The leaderboard ๐Ÿ‘‰ https://huggingface.co/spaces/chrisjay/Deep-Reinforcement-Learning-Leaderboard

Congrats on finishing this chapter!There was a lot of information. And congrats on finishing the tutorials. Youโ€™ve just implemented your first RL agent from scratch and shared it on the Hub ๐Ÿฅณ.

Implementing from scratch when you study a new architecture is important to understand how it works.

Thatโ€™snormal if you still feel confusedwith all these elements.This was the same for me and for all people who studied RL.

Take time to really grasp the material before continuing.

And since the best way to learn and avoid the illusion of competence is to test yourself. We wrote a quiz to help you find where you need to reinforce your study. Check your knowledge here ๐Ÿ‘‰ https://github.com/huggingface/deep-rl-class/blob/main/unit2/quiz2.md

Itโ€™s essential to master these elements and having a solid foundations before entering thefun part.Don't hesitate to modify the implementation, try ways to improve it and change environments, the best way to learn is to try things on your own!

We published additional readings in the syllabus if you want to go deeper ๐Ÿ‘‰ https://github.com/huggingface/deep-rl-class/blob/main/unit2/README.md

In the next unit, weโ€™re going to learn about Deep-Q-Learning.

And don't forget to share with your friends who want to learn ๐Ÿค— !

Finally, we want to improve and update the course iteratively with your feedback.
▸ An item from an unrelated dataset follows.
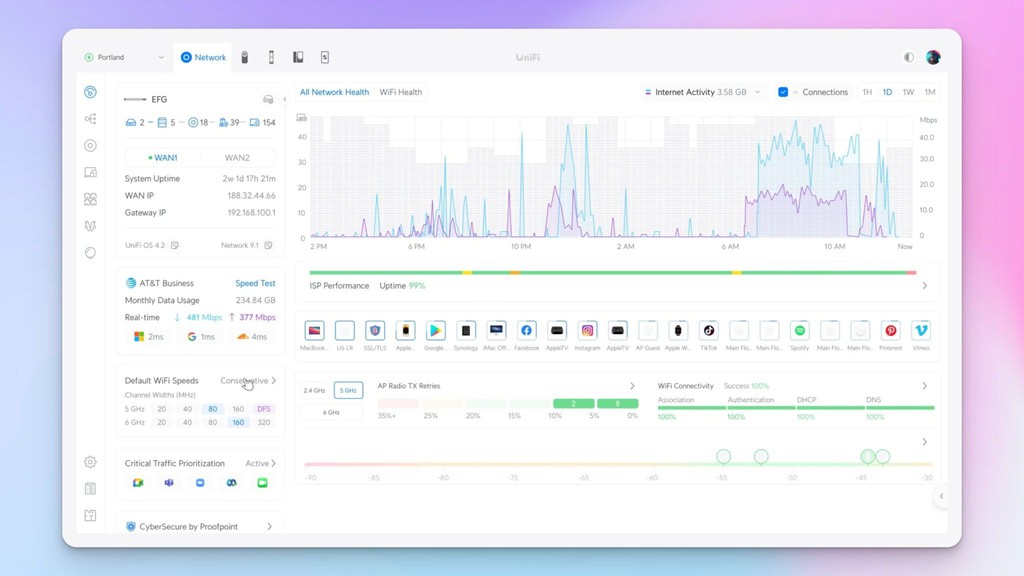Switch to the WiFi Health tab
If you have some, please fill this form ๐Ÿ‘‰ https://forms.gle/3HgA7bEHwAmmLfwh9

Keep learning, stay awesome,

An Introduction to Q-Learning Part 2/2 (2024)

References

Top Articles
Latest Posts
Article information

Author: Ray Christiansen

Last Updated:

Views: 6033

Rating: 4.9 / 5 (49 voted)

Reviews: 80% of readers found this page helpful

Author information

Name: Ray Christiansen

Birthday: 1998-05-04

Address: Apt. 814 34339 Sauer Islands, Hirtheville, GA 02446-8771

Phone: +337636892828

Job: Lead Hospitality Designer

Hobby: Urban exploration, Tai chi, Lockpicking, Fashion, Gunsmithing, Pottery, Geocaching

Introduction: My name is Ray Christiansen, I am a fair, good, cute, gentle, vast, glamorous, excited person who loves writing and wants to share my knowledge and understanding with you.